Questa regola finora ha interessato casi molto marginali, ma con l’arrivo della “Tasi per gli inquilini” vede estendere notevolmente il proprio raggio d’azione. Le variabili da calcolare, per capire se la Tasi annuale destinata all’inquilino supera l’importo minimo sopra il quale l’obbligo di versamento diventa effettivo, sono due: il valore fiscale dell’immobile e la quota che il comune ha deciso di far pagare all’”occupante”.

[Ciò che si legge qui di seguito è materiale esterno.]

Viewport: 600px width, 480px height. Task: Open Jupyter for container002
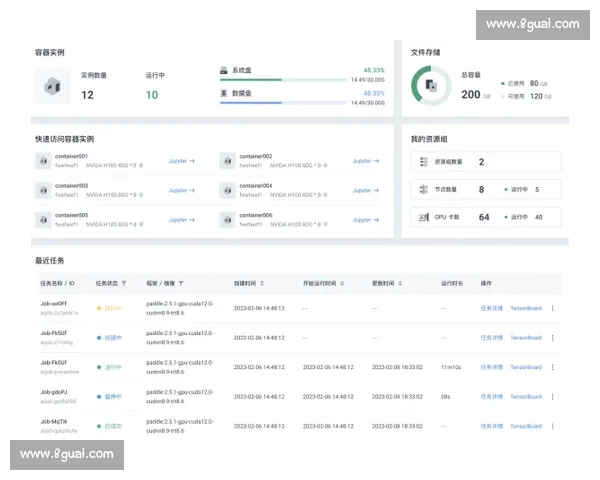point(365,161)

Saranno sufficienti questi due elementi per escludere dall’obbligo una parte rilevante degli inquilini. La Tasi media applicata sulle case in affitto è infatti dell’1,3 per mille, e la maggioranza degli enti, almeno stando al censimento di Confedilizia sui capoluoghi, ha scelto di destinare all’inquilino la quota minima del 10%. In queste condizioni, fino a 526 euro di rendita (cioè fino a un buon bilocale nella maggioranza dei comuni), la Tasi si ferma sotto i 12 euro. Dove l’aliquota è più bassa, ovviamente, aumenta ulteriormente la quota degli esenti. Per capirlo, comunque, occorre leggere sia la delibera sia il regolamento comunale, perché solo in quest’ultimo documento è indicato l’importo minimo che cancella l’obbligo di versamento.